Passe para o inglês esta frase do trecho fornecido: "Logo, Paulo iguala Jesus com o Deus dos judeus, ou seja, com o Deus único dos cristãos."

TRECHO FORNECIDO:
<<<<

JESUS O BENDITO: A qual em tempos próprios mostrará o Bendito e único Poderoso, o Rei dos reis e Senhor dos Senhores (15). Quem suis temporibus ostendet beatus et solus potens rex regum et Dominus dominantium. Essa manifestação será a revelação clara e pública daquele que é o BENDITO [makarios <3107> =beatus] era um título próprio de Deus para não pronunciar o Nome Santo, [=haShem] como fez Caifás quando interrogou Jesus se ele era o Cristo, o Filho do Bendito (Mc 14, 61).  ÚNICO PODEROSO [monos<3441>dynastës<1413>=solus potens], nome que é usado por Jesus no lugar de Jahveh ao responder a Caifás quando responde: Vereis o filho do Homem assentado à direita do Poder [dynamis]. Tanto num caso [bendito] como no outro [poder], é Deus o assim nomeado. Logo, Paulo iguala Jesus com o Deus dos judeus, ou seja, com o Deus único dos cristãos. E também o compara com os poderosos da terra dando a Ele o título supremo de Rei dos reis e Senhor dos senhores, título que os judeus davam a Jahveh, igualando assim o Filho com o Pai. Assim temos o versículo do Apocalipse (19, 16):  que tem no seu manto e na sua coxa o título: Rei dos reis e Senhor dos senhores. Como os judeus tinham dado a Jahveh o mesmo título, daí a correspondência exata entre a carta paulina e o Apocalipse de João.

>>>>

MATERIAL EXTRAÍDO:
<<<<

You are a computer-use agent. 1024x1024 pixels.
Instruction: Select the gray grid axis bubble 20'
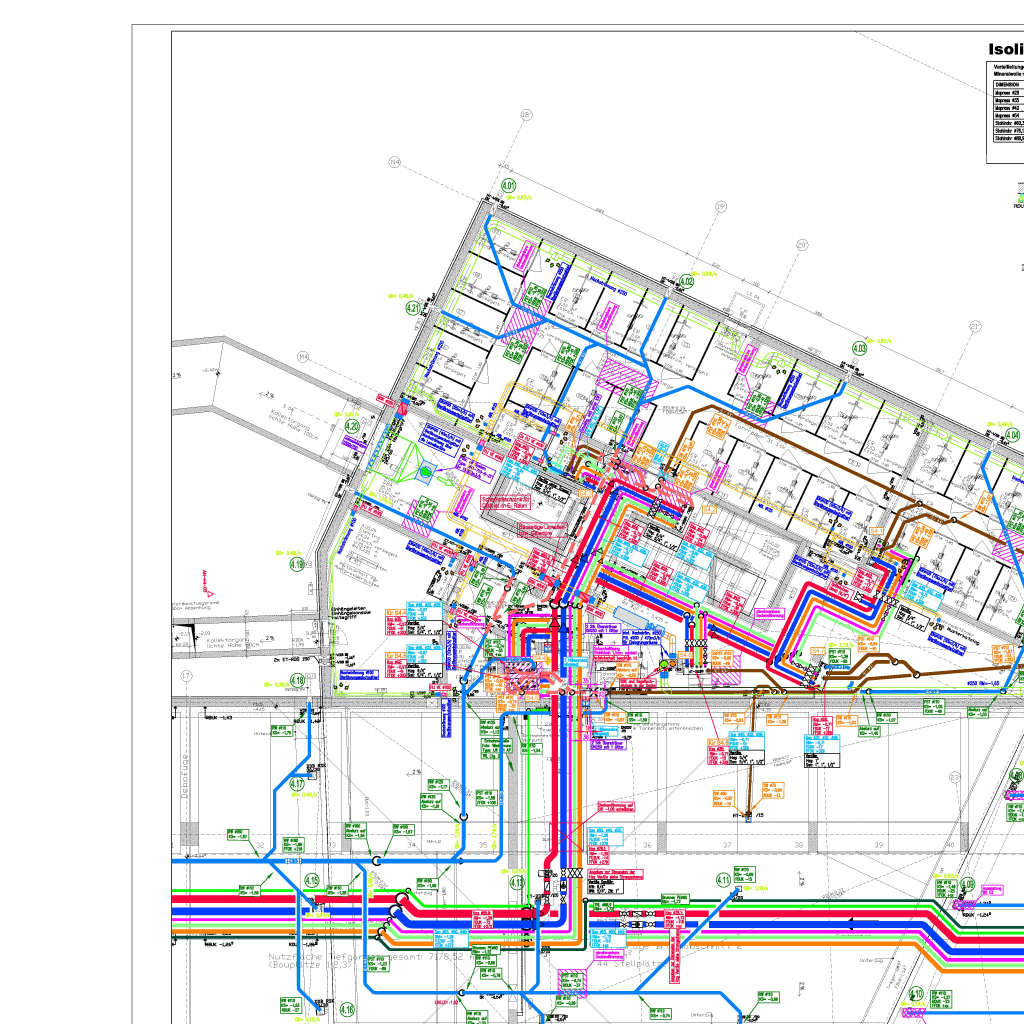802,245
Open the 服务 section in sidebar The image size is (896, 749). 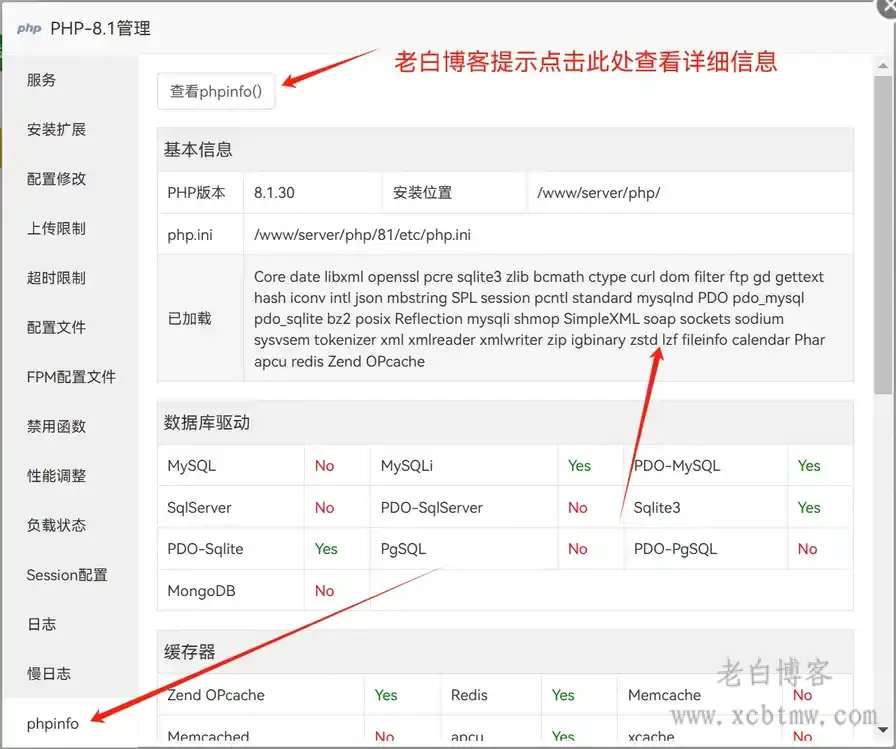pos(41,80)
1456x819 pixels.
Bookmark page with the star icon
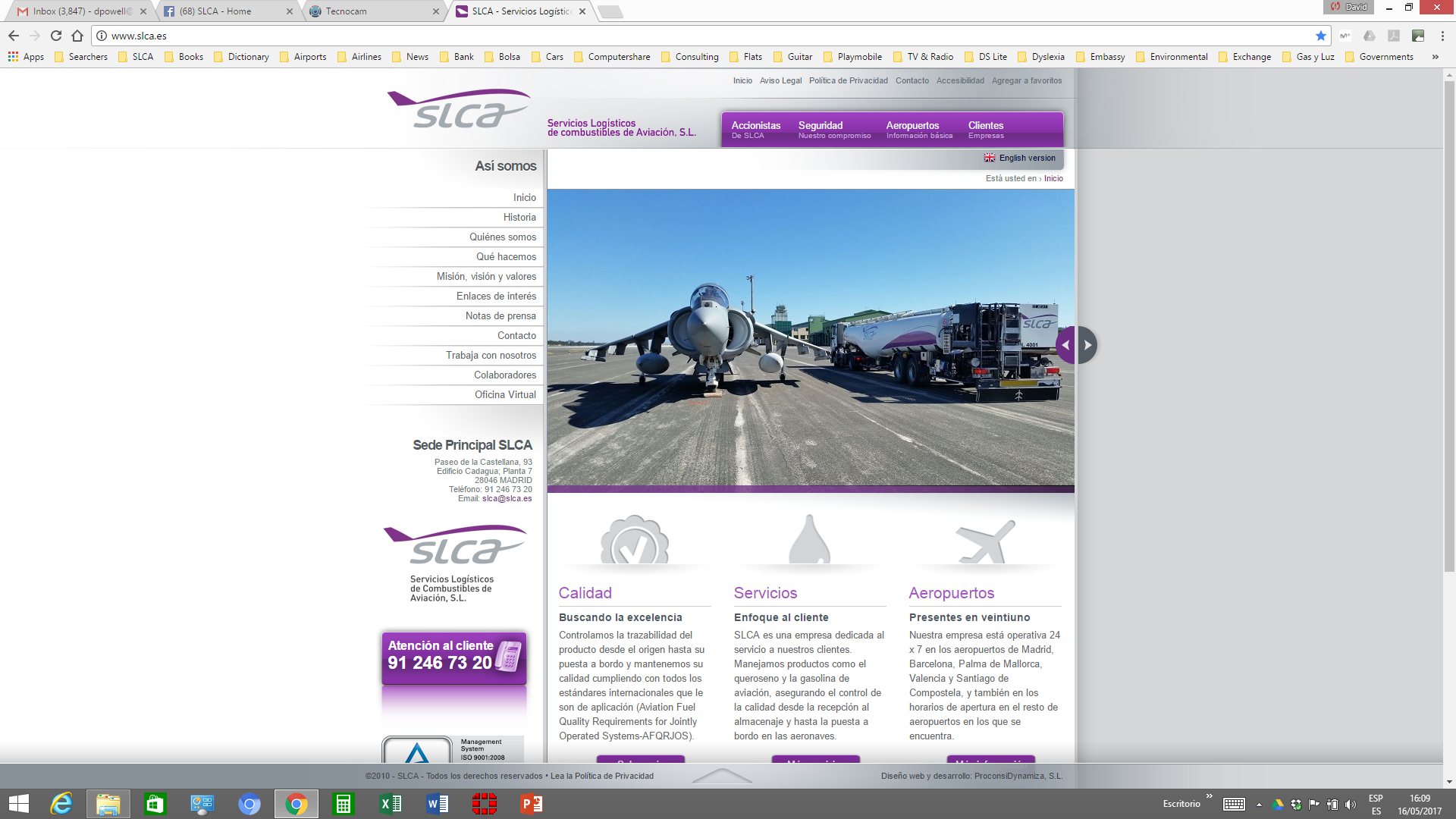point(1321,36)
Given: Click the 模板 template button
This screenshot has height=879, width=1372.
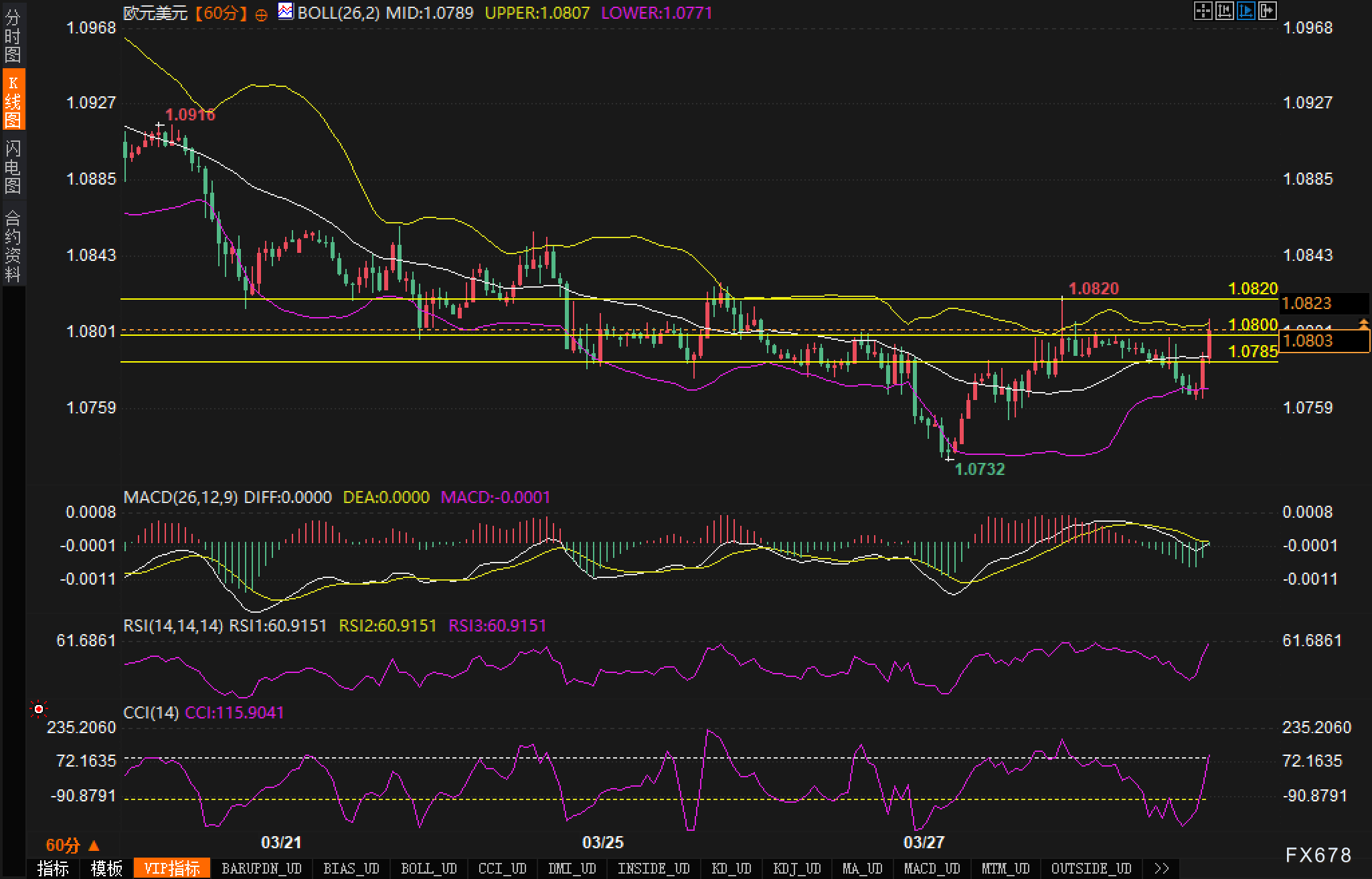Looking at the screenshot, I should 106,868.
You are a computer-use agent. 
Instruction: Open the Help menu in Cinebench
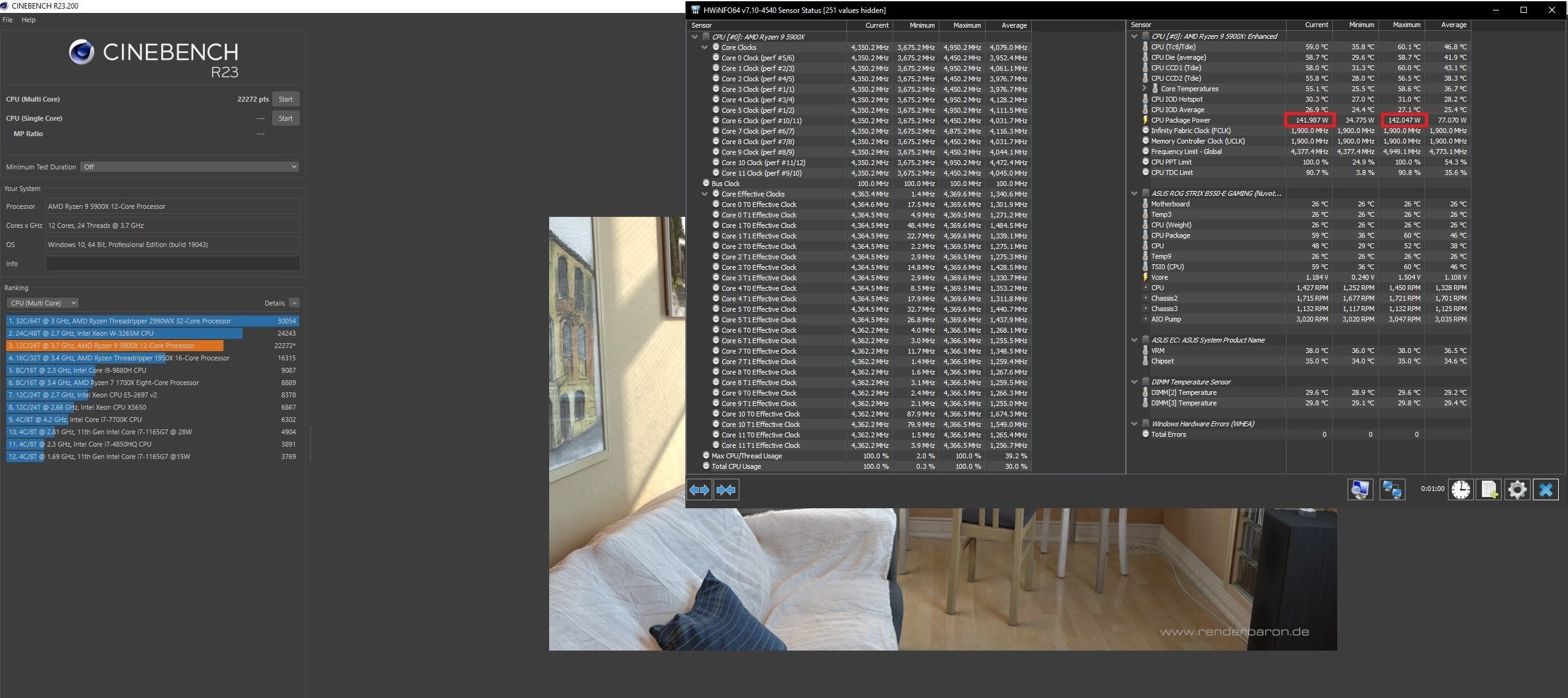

>>>>

RESPOSTA À TAREFA:
Therefore, Paul equates Jesus with the God of the Jews, that is, with the one God of the Christians.